Work instructions
Copy out the data word for word, without any of its pictures.

Collected data:
##############################

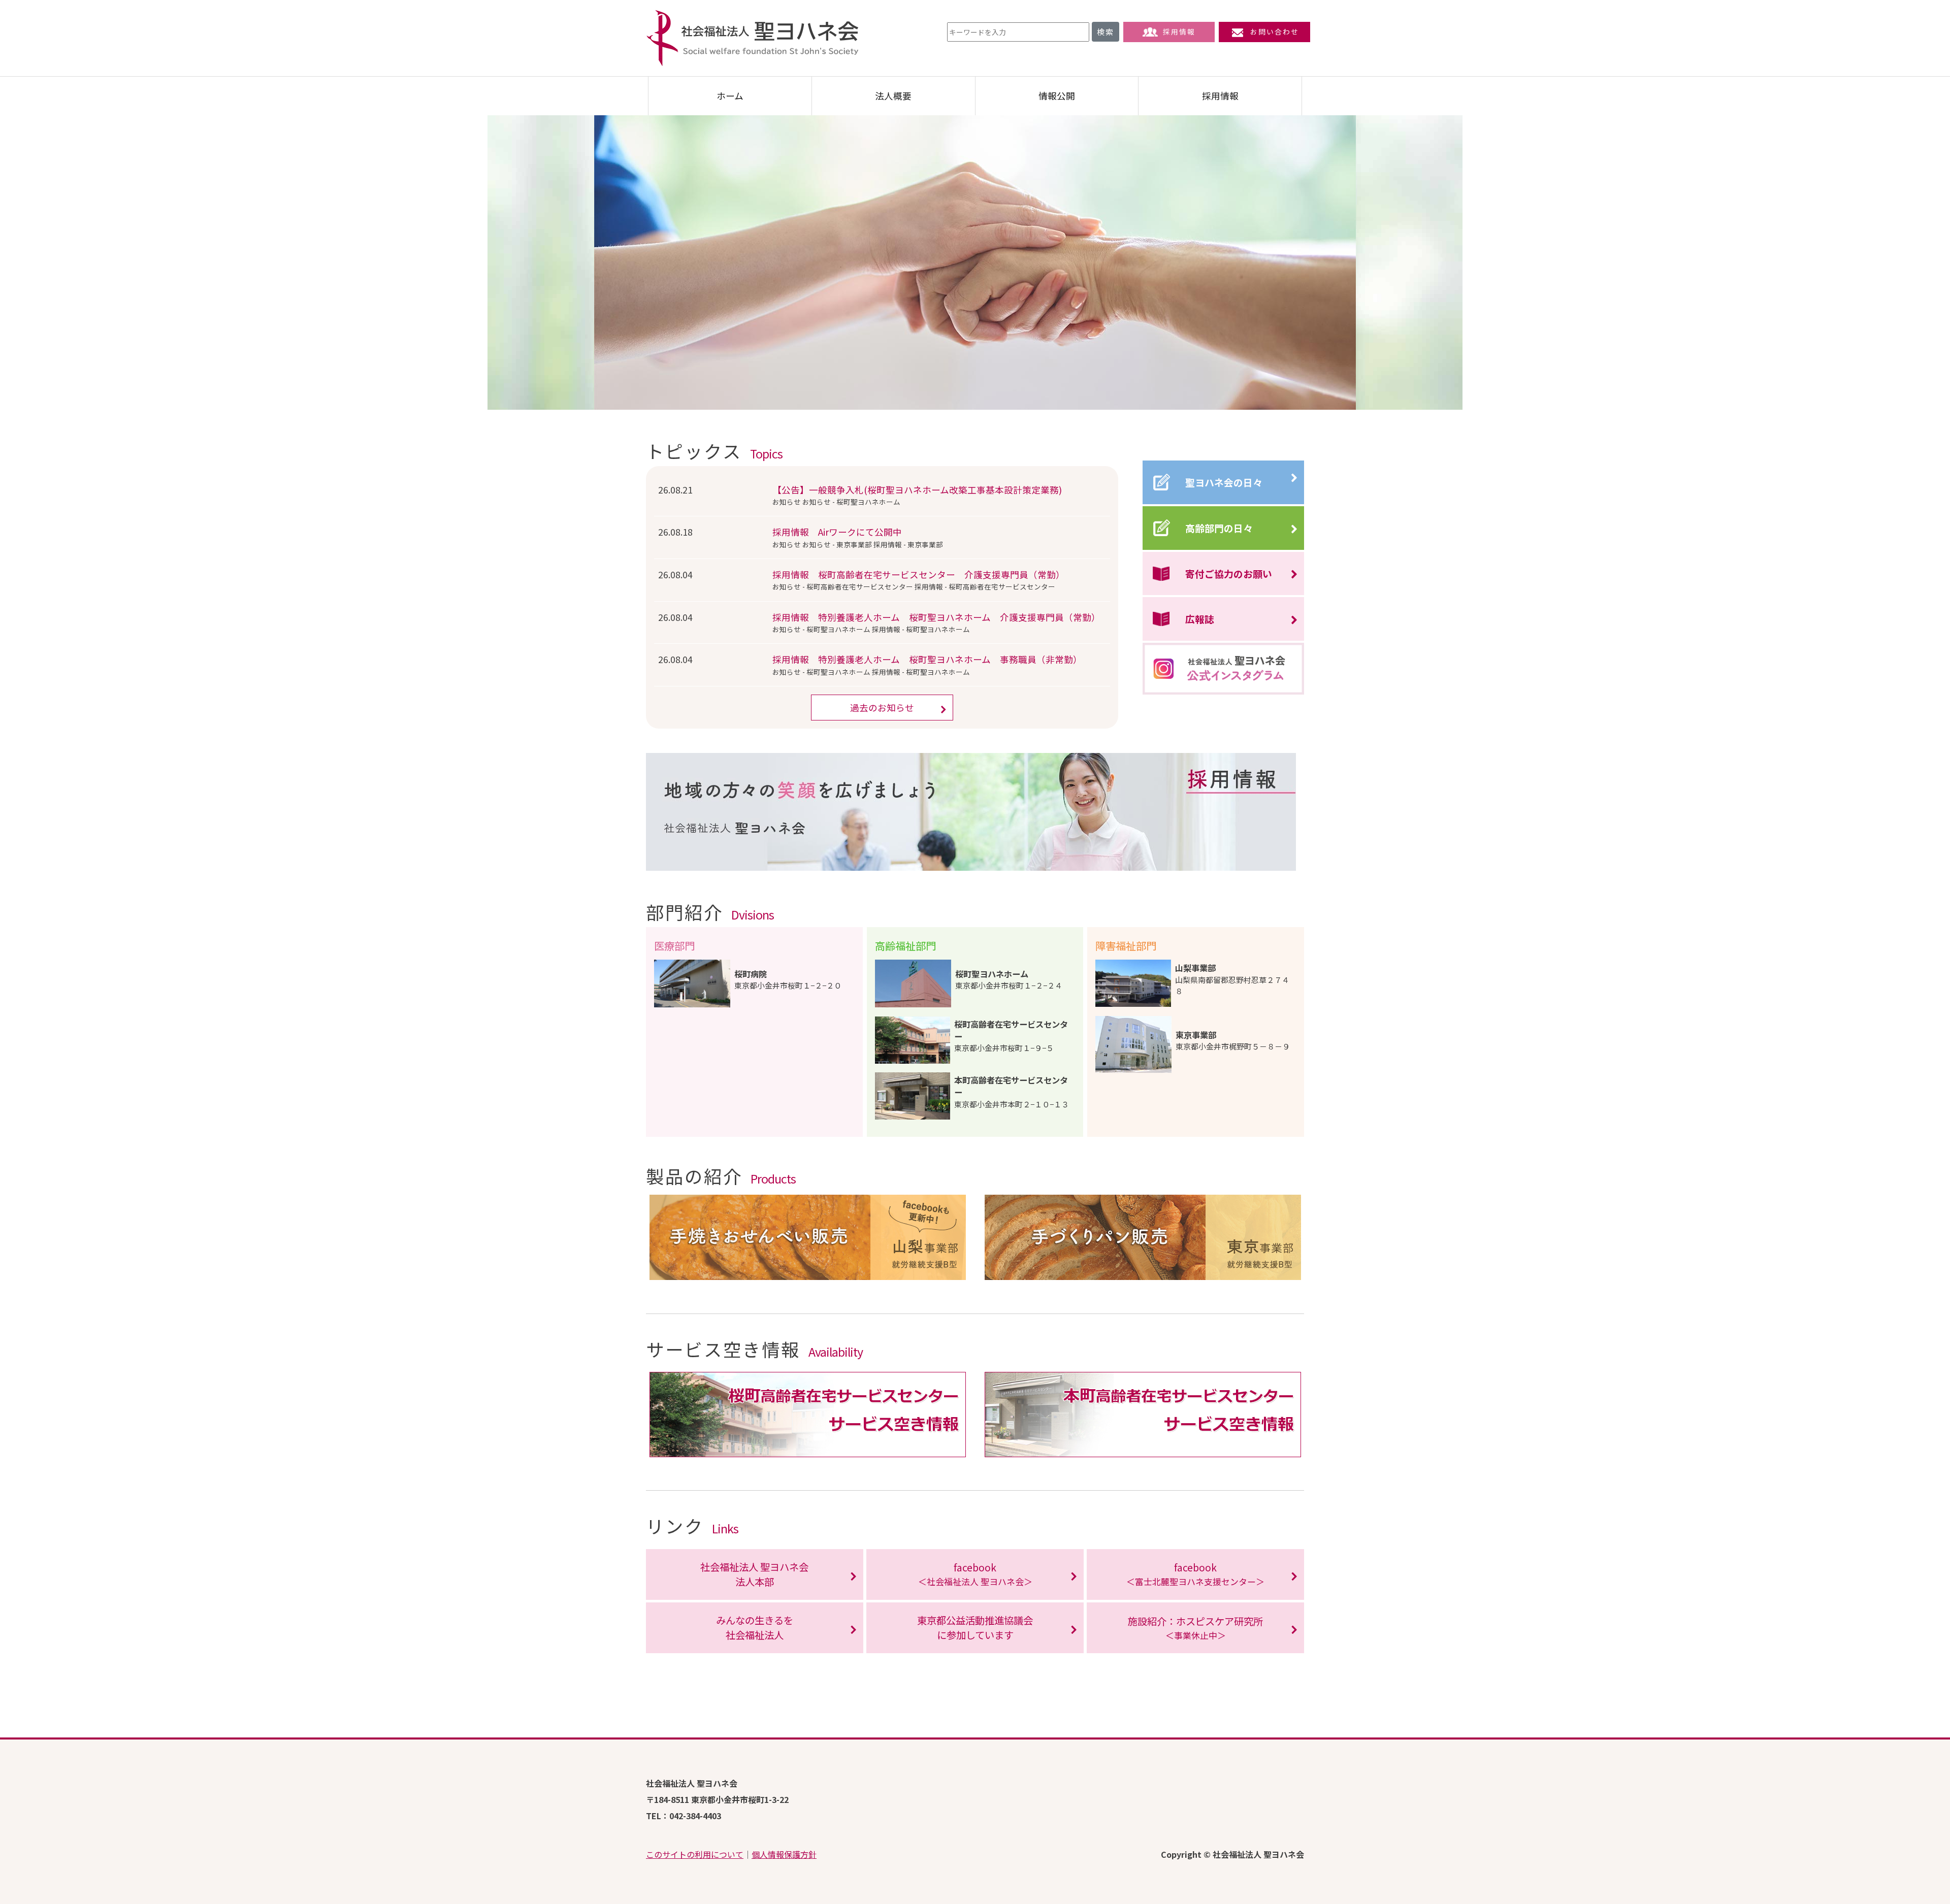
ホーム (730, 95)
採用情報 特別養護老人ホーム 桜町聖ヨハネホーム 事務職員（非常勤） (927, 659)
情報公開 (1056, 95)
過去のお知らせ (882, 707)
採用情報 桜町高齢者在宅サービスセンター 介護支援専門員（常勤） (918, 574)
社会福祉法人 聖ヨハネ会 (752, 38)
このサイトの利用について (694, 1854)
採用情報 (1179, 31)
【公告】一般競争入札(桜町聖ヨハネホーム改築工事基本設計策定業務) (917, 489)
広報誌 (1199, 619)
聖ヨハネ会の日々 (1223, 482)
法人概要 (893, 95)
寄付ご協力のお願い (1228, 573)
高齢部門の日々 (1219, 528)
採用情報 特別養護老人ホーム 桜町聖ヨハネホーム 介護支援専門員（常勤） (936, 617)
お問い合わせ (1274, 31)
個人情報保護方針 (784, 1854)
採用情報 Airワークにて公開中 (837, 532)
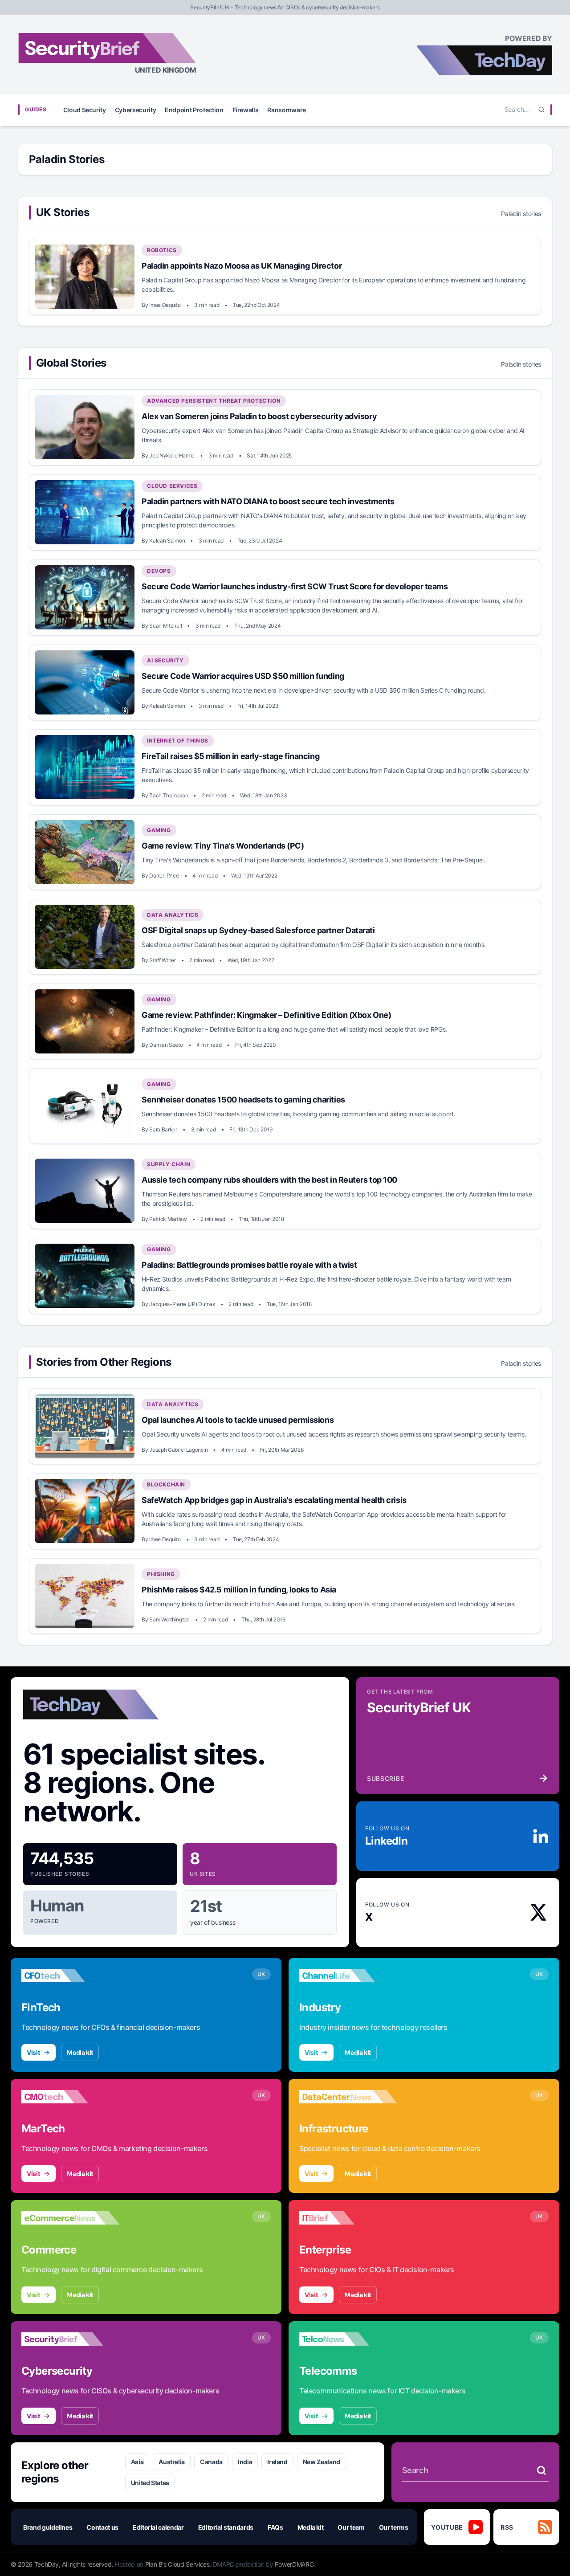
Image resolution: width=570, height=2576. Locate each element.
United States (150, 2482)
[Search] (541, 109)
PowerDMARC (294, 2564)
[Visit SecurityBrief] (70, 2339)
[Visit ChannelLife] (348, 1975)
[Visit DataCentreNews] (348, 2097)
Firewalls (245, 110)
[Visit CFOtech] (70, 1975)
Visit (33, 2052)
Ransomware (286, 110)
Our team (351, 2527)
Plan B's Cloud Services (177, 2564)
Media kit (80, 2052)
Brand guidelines (47, 2527)
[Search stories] (541, 2470)
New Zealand (321, 2462)
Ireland (277, 2462)
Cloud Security (84, 110)
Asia (137, 2462)
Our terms (393, 2527)
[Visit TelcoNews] (348, 2339)
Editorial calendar (158, 2527)
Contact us (102, 2527)
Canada (211, 2462)
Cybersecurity (135, 110)
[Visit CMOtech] (70, 2097)
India (245, 2462)
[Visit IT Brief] (348, 2218)
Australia (172, 2462)
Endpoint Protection (194, 110)
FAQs (275, 2527)
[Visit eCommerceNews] (70, 2218)
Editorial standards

##############################

Exercise solution
ホーム (730, 95)
採用情報 特別養護老人ホーム 桜町聖ヨハネホーム 事務職員（非常勤） (927, 659)
情報公開 (1056, 95)
過去のお知らせ (882, 707)
採用情報 桜町高齢者在宅サービスセンター 介護支援専門員（常勤） (918, 574)
社会福祉法人 聖ヨハネ会 (752, 38)
このサイトの利用について (694, 1854)
採用情報 (1179, 31)
【公告】一般競争入札(桜町聖ヨハネホーム改築工事基本設計策定業務) (917, 489)
広報誌 (1199, 619)
聖ヨハネ会の日々 (1223, 482)
法人概要 (893, 95)
寄付ご協力のお願い (1228, 573)
高齢部門の日々 (1219, 528)
採用情報 特別養護老人ホーム 桜町聖ヨハネホーム 介護支援専門員（常勤） (936, 617)
お問い合わせ (1274, 31)
個人情報保護方針 (784, 1854)
採用情報 Airワークにて公開中 (837, 532)
Image resolution: width=570, height=2576. Locate each element.
United States (150, 2482)
[Search] (541, 109)
PowerDMARC (294, 2564)
[Visit SecurityBrief] (70, 2339)
[Visit ChannelLife] (348, 1975)
[Visit DataCentreNews] (348, 2097)
Firewalls (245, 110)
[Visit CFOtech] (70, 1975)
Visit (33, 2052)
Ransomware (286, 110)
Our team (351, 2527)
Plan B's Cloud Services (177, 2564)
Media kit (80, 2052)
Brand guidelines (47, 2527)
[Search stories] (541, 2470)
New Zealand (321, 2462)
Ireland (277, 2462)
Cloud Security (84, 110)
Asia (137, 2462)
Our terms (393, 2527)
[Visit TelcoNews] (348, 2339)
Editorial calendar (158, 2527)
Contact us (102, 2527)
Canada (211, 2462)
Cybersecurity (135, 110)
[Visit CMOtech] (70, 2097)
India (245, 2462)
[Visit IT Brief] (348, 2218)
Australia (172, 2462)
Endpoint Protection (194, 110)
FAQs (275, 2527)
[Visit eCommerceNews] (70, 2218)
Editorial standards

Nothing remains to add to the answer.